How do I know if my data solutions are accurate?
My last post argued that the recent events at Public Health England weren't "caused by Excel", but by human error, and a basic lack of understanding of the tools and processes that had been put in place to gather, prepare and present the data. I described a simple process for risk and mitigation analysis that would have highlighted the risks involved, and could have prevented the data loss if the appropriate protection barriers were put in place.
One of these barriers was around the quality assurance process - the absence of which meant that inaccuracies in the data ended up going unnoticed. Like any application, the need to validate business rules and security boundaries within a data solution is important, as well as the need for ensuring that quality doesn't regress over time as the solution evolves. Especially so if the data is being used for critical decision making. Data insights are useless and, as we've seen, even dangerous, if they can't be trusted, so should be treated as any other software project with respect to testing - by building automated quality gates into the end to end development process.
But, it isn't easy. As business applications have given more and more power to the "super user" - the distinctions between software developed by software engineers and business users get increasingly blurred.
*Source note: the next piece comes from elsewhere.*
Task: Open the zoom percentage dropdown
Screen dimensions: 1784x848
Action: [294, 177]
James Kwak wrote about the importance of Excel back 2013, and not a huge amount has changed since, other than business users have now got even more powerful tools.
But whilst the tools generally focus on enabling and empowering the business to get insights and answers more quickly, the best practice approaches to testing and automation are still often overlooked. Is an Excel workbook "an application?". Should it be version controlled, tested and updated using repeatable and reliable processes, that have built in quality gates? If people's lives are at stake, then arguably, yes. And if this can't be done, then maybe it's just not the right tool for the job.
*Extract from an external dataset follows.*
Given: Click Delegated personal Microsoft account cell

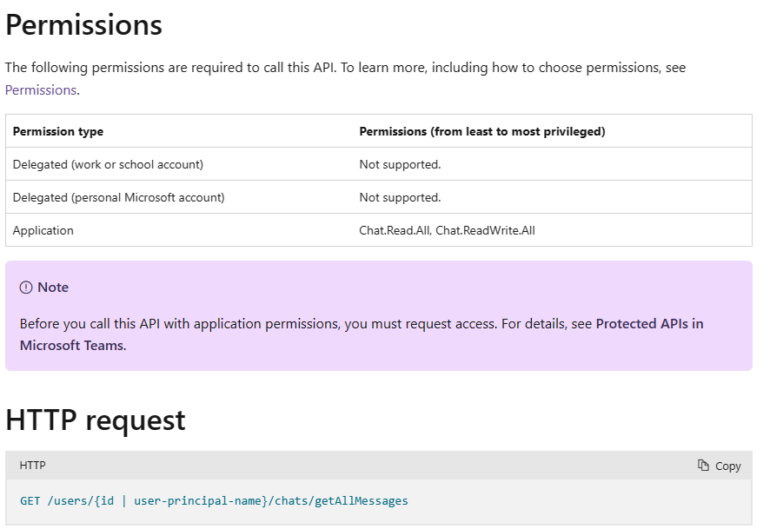Looking at the screenshot, I should pyautogui.click(x=119, y=197).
So, what is? And how can you avoid the same mistakes in your own data solutions? Well, there's no simple answer, but this post attempts to highlight some of the key points - ultimately acknowledging that if you're doing anything serious with data, then you should be taking all of this seriously.
Representative data is key
One of the first questions we ask with any new project or customer is "do you have representative test data?". Often the answer is no - QA might be done over a copy/back up of the live system, or a using a "dummy" set of data that is drastically different from the live production system.
We ask for "representative" data, rather than actual data, as we don't want personally identifiable information, or commercially sensitive information, or anything else that exposes us to the risks involved in a data breach. GDPR, and equivalent regulations in other regions, have significant implications and should be taken seriously.
But if that's what we don't want, what do we want in a representative data set? "Representative" can mean many things, for example:
Size - do we expect 1,000 records or 1,000,000,000? This could have implications on all sorts of things - how a query would perform, how/where we can store the data, how users will interact with the data etc. The Track and Trace issue was caused by an old version of Excel truncating raw CSV files to around 65,000 rows. The "Excel template" that was developed was clearly never tested with anything over this limit (or at least the wrong version of Excel was introduced after this testing ocurred) despite being a fairly predictable scenario given the trends in the data. If we expect the application to grow to billions of rows of data, then we should be testing against a similar sized data set.
Quality - do we expect all the data to be present and correct all of the time? Or do we need to account for common error cases, and unexpected edge cases? Missing values, truncated values, duplicate values, malformed data etc etc. All of this can affect formulas and calculations, cause processing to fail, and the wrong information to be presented to the end user, or fed into the next system. We should be testing for these scenarios and ensuring that they're each handled appropriately.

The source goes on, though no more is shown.